Abstract:
Since their discovery in 1991, carbon nanotubes (CNTs) have been the focus of
considerable research due to their remarkable physical and mechanical properties
reported. This form of carbon has potential applications in numerous conventional and
new areas - light-weight structural materials being just one of them. The strength to
weight ratio of CNTs is higher than any currently known material; hence their use to
reinforce polymers has been of great interest. Due to the highly expensive testing
equipment and limited scope of experimental techniques, atomistic and continuum
simulations are being used for characterization of CNTs and CNT based nanomaterials.
This research concentrates on molecular dynamics simulations (MDS) of amorphous
polyethylene and CNT- polyethylene composites. The composite being investigated
consist of amorphous polyethylene with embedded single-walled CNT. The CNT is
modeled by the Brenner potential while united-atom approach is used for modeling
the polymer chains CH2 (methylene) group as a single united atom in the polymer
system. The van der Waals interaction between the nanotube and polymer is modeled
using Lennard-Jones potential. All the systems were subjected to quasi-static tensile
loading. For simplicity, no cross-link chemical bond between the CNT and
polyethylene matrix in the nanocomposites is considered.

- _What is expected_: Pick up the abstract on simulating carbon nanotube and polyethylene composites after its final sentence and keep writing it.

- _Stored data_:
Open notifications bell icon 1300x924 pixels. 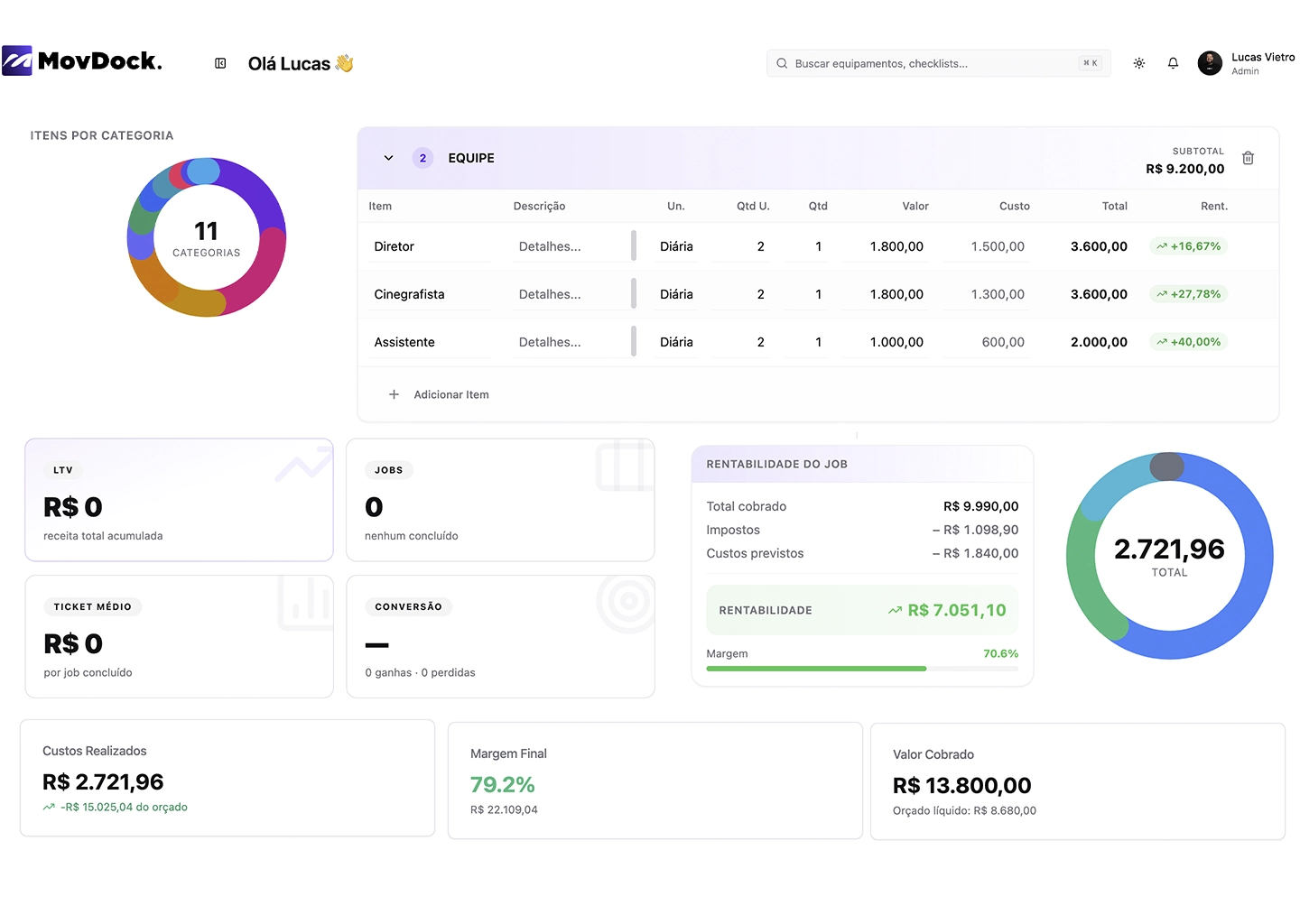point(1173,63)
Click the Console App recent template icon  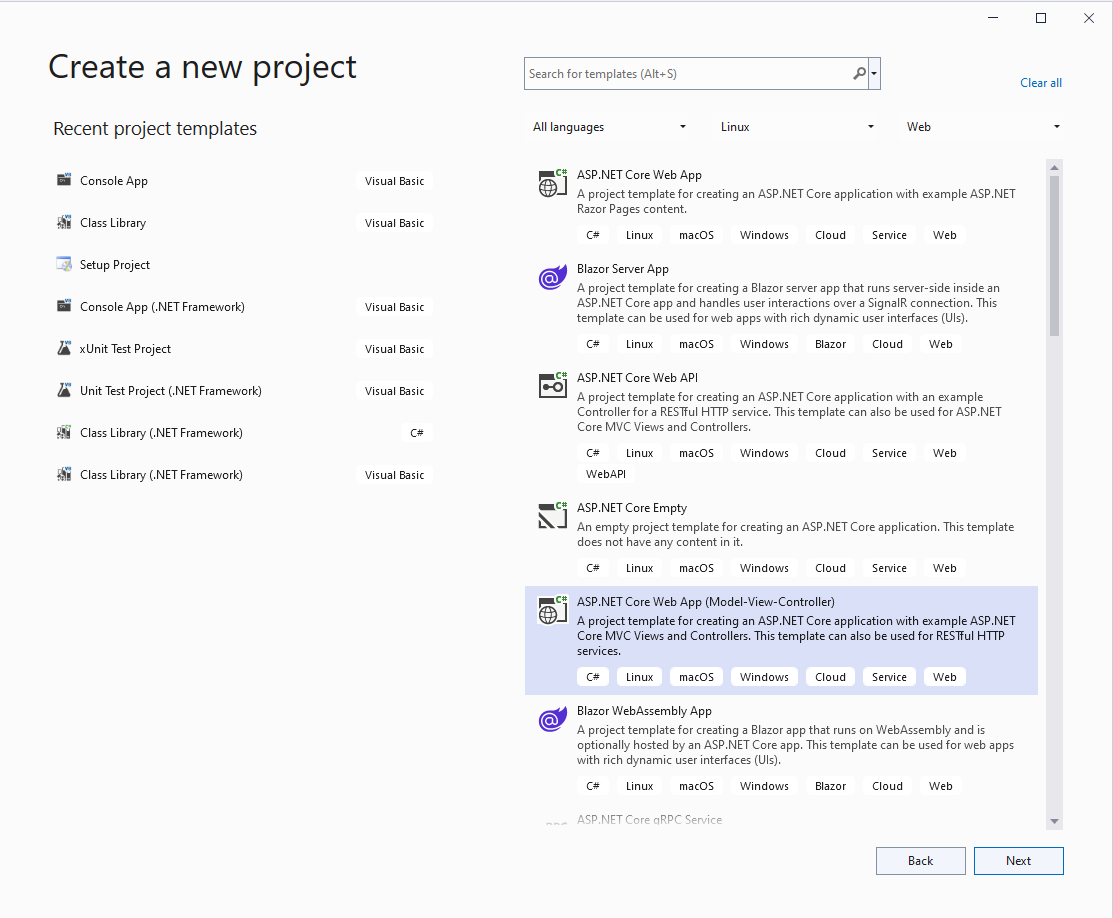pos(64,181)

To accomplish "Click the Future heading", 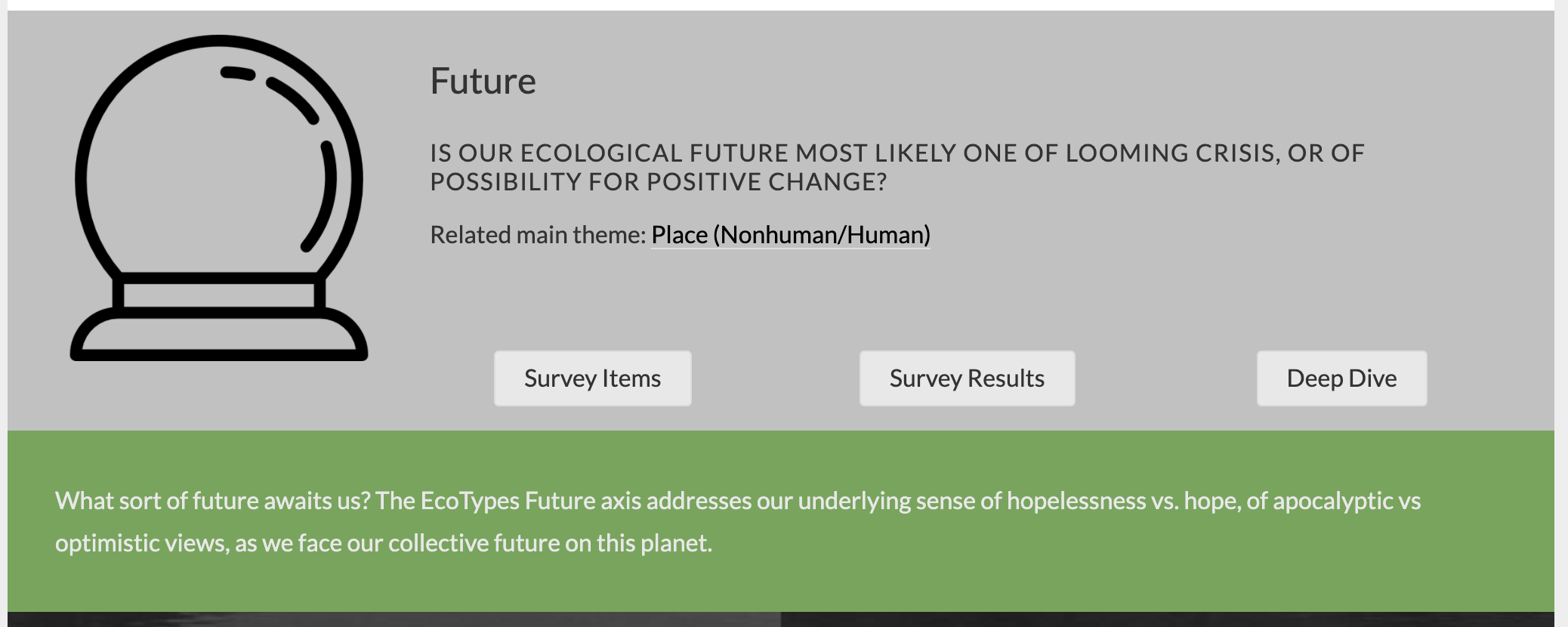I will coord(483,81).
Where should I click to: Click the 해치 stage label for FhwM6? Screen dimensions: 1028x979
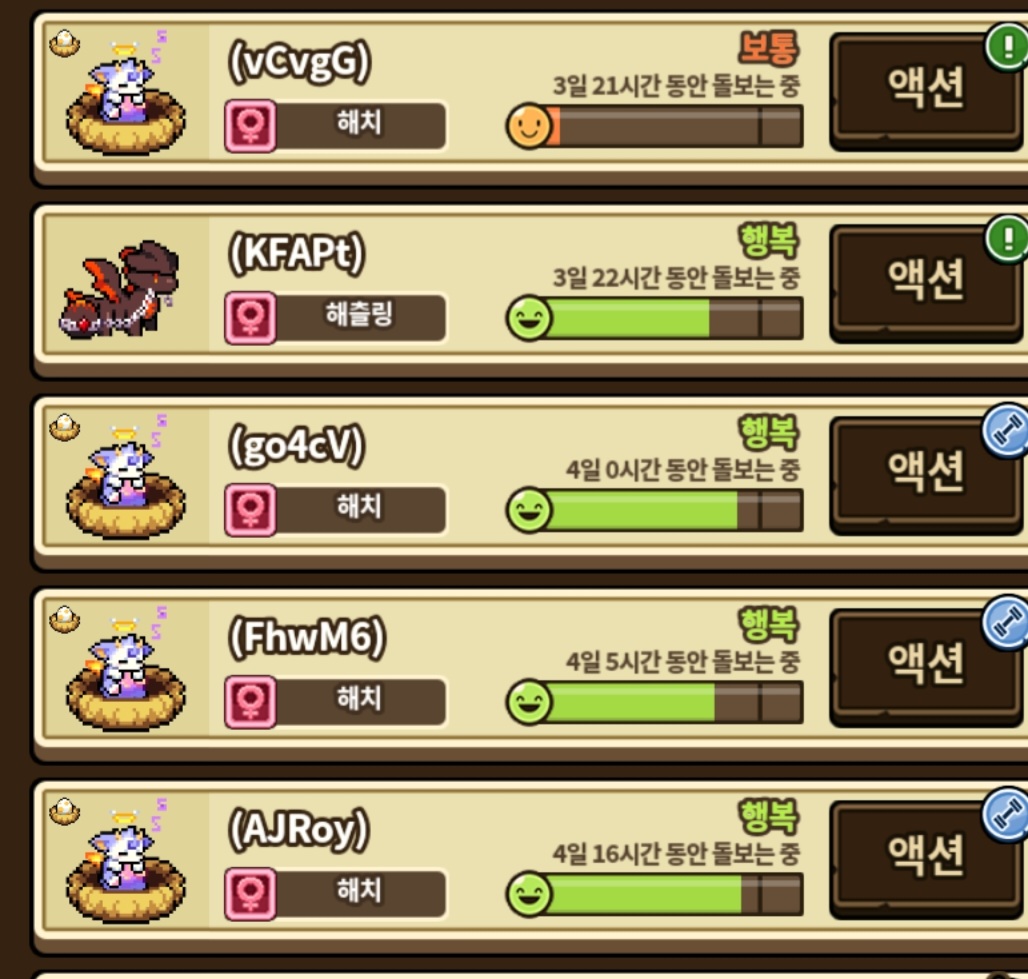point(359,699)
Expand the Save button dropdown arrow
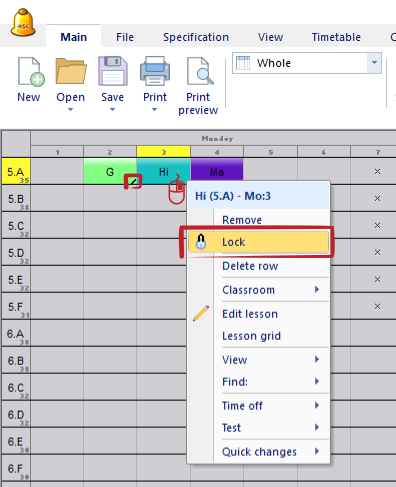396x487 pixels. tap(112, 109)
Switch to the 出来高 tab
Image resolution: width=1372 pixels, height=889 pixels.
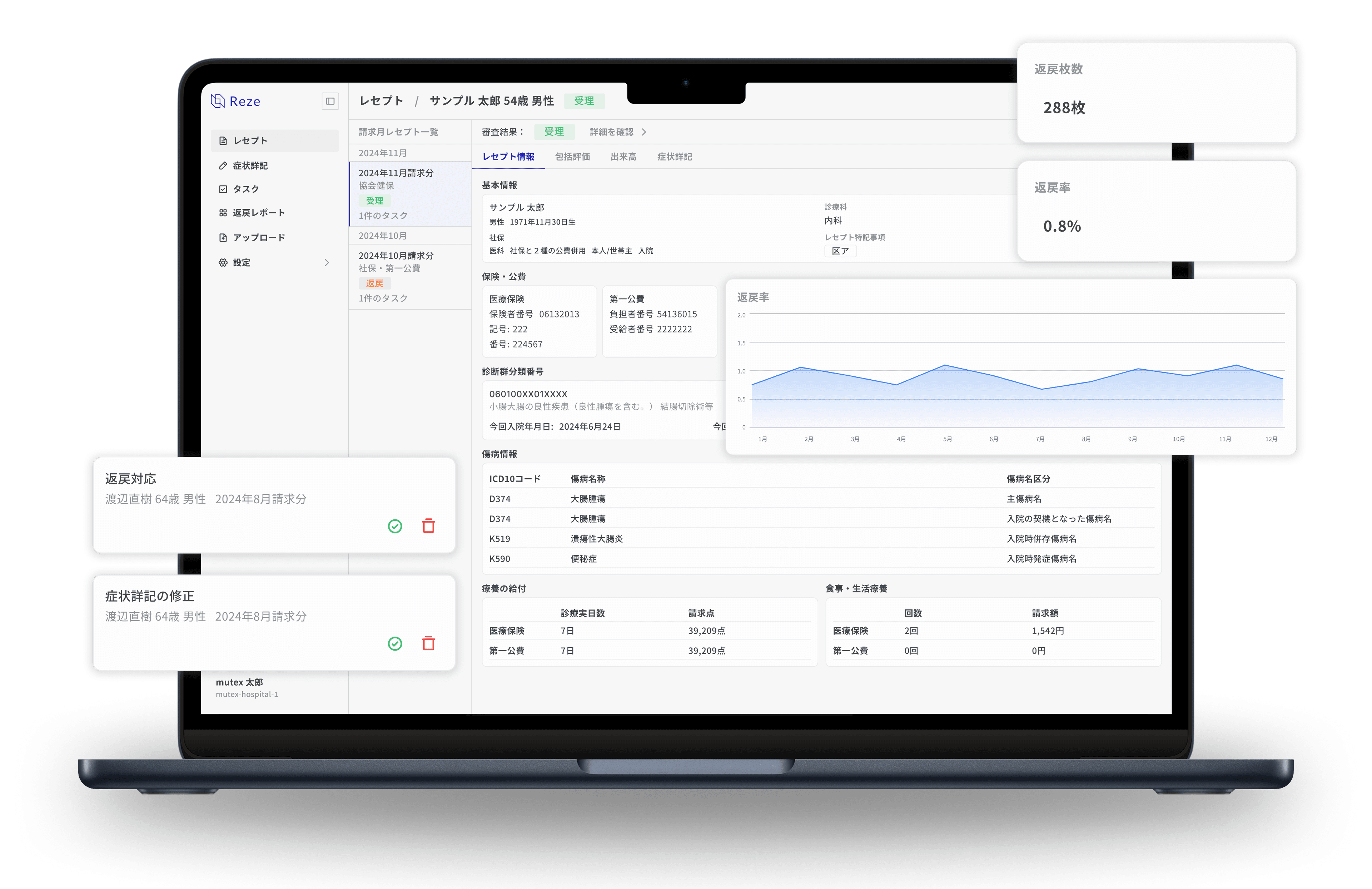coord(623,157)
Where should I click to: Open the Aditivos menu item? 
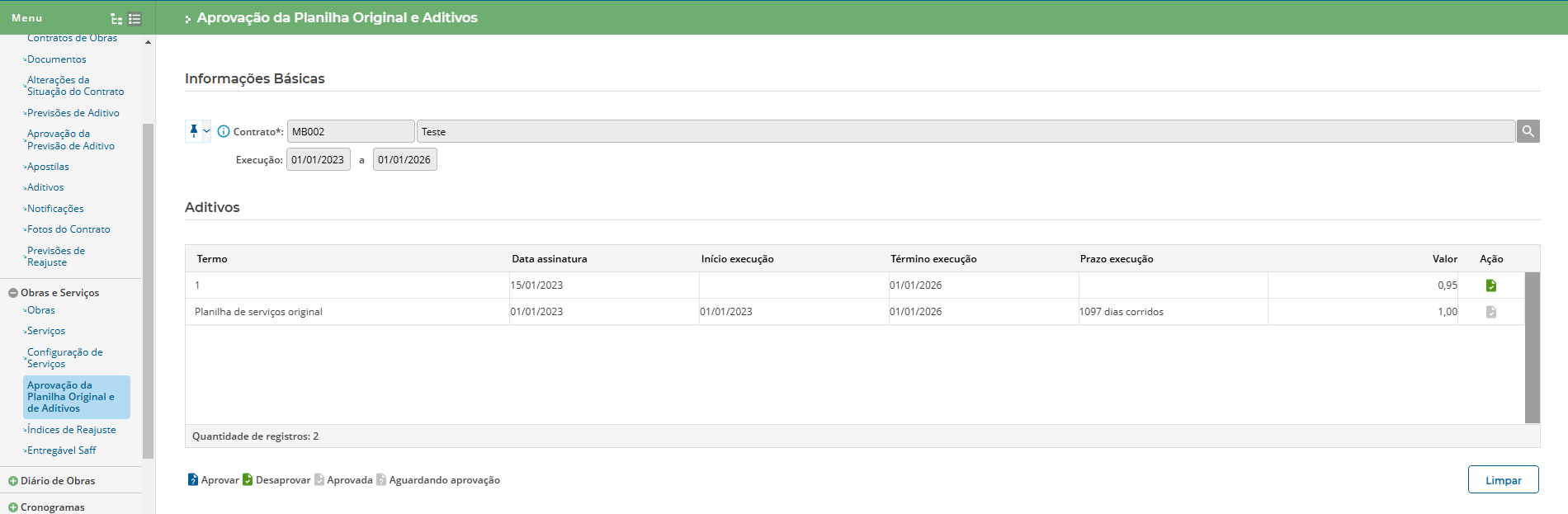click(x=45, y=187)
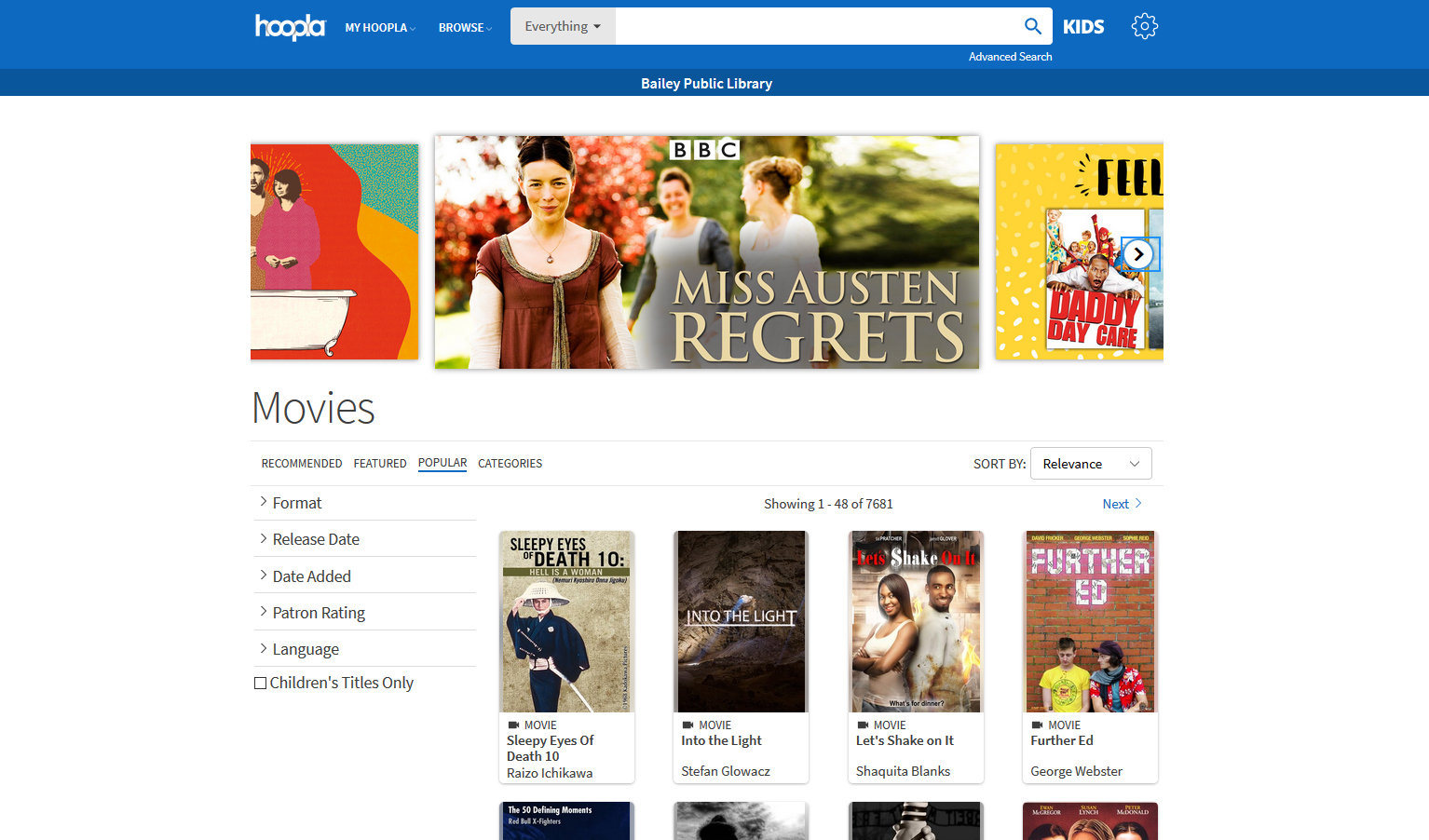Click the chevron beside the Next link
Viewport: 1429px width, 840px height.
click(1138, 503)
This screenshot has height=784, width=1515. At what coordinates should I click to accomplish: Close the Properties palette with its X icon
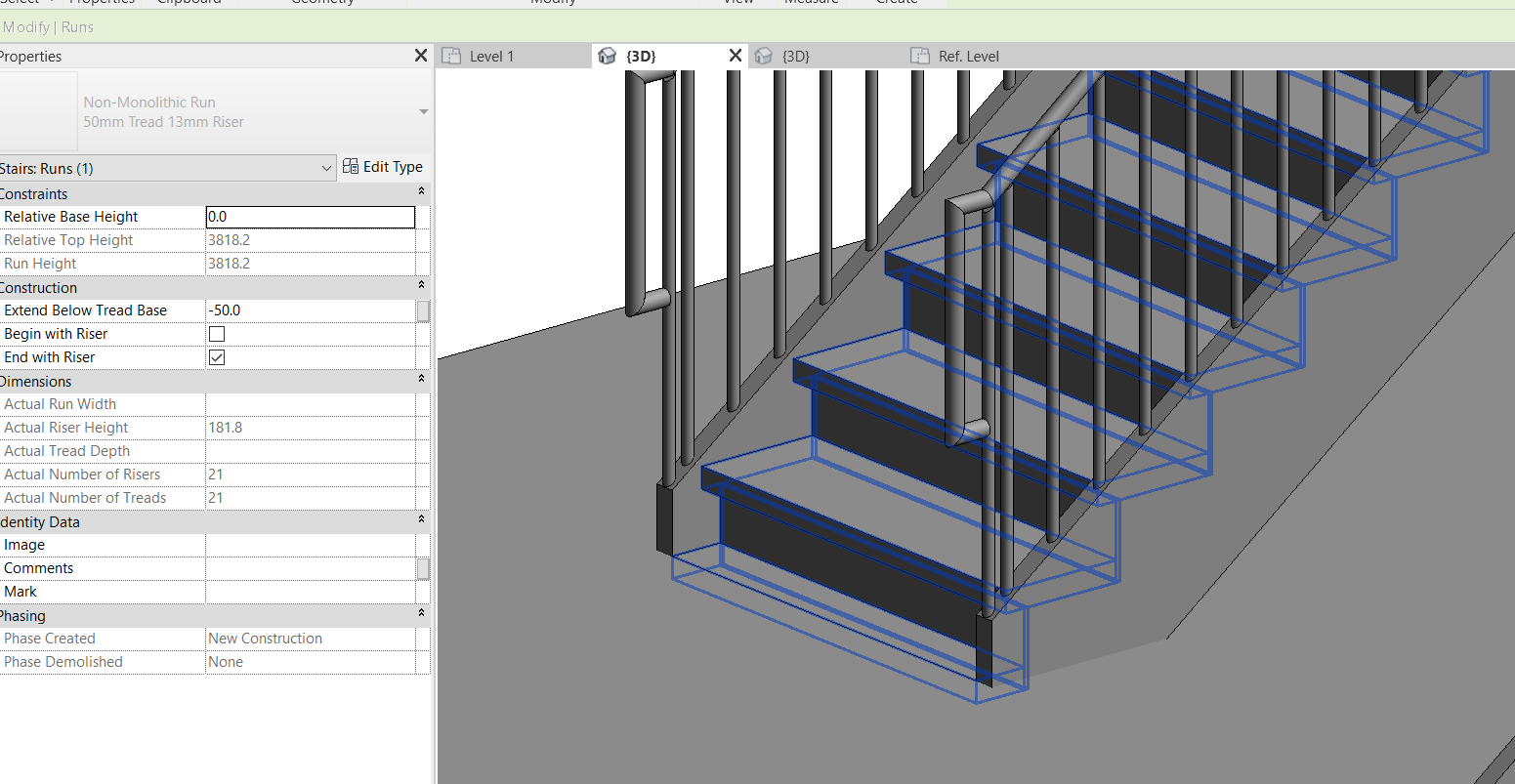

- _Reply_:
Here, mechanical properties of amorphous polymer and its CNT reinforced
composites have been investigated using MDS. The effects of polymer density,
polymer chain length and temperature on the mechanical properties of polymer have
been studied. In case of composite the effects of CNTs volume fraction on the
mechanical properties of CNT-Polyethylene composite have been checked and
compared with the existing theoretical formula. The load transfer scenario through the
interfacial region has also been investigated here and compared with the existing
theoretical Cox’s model.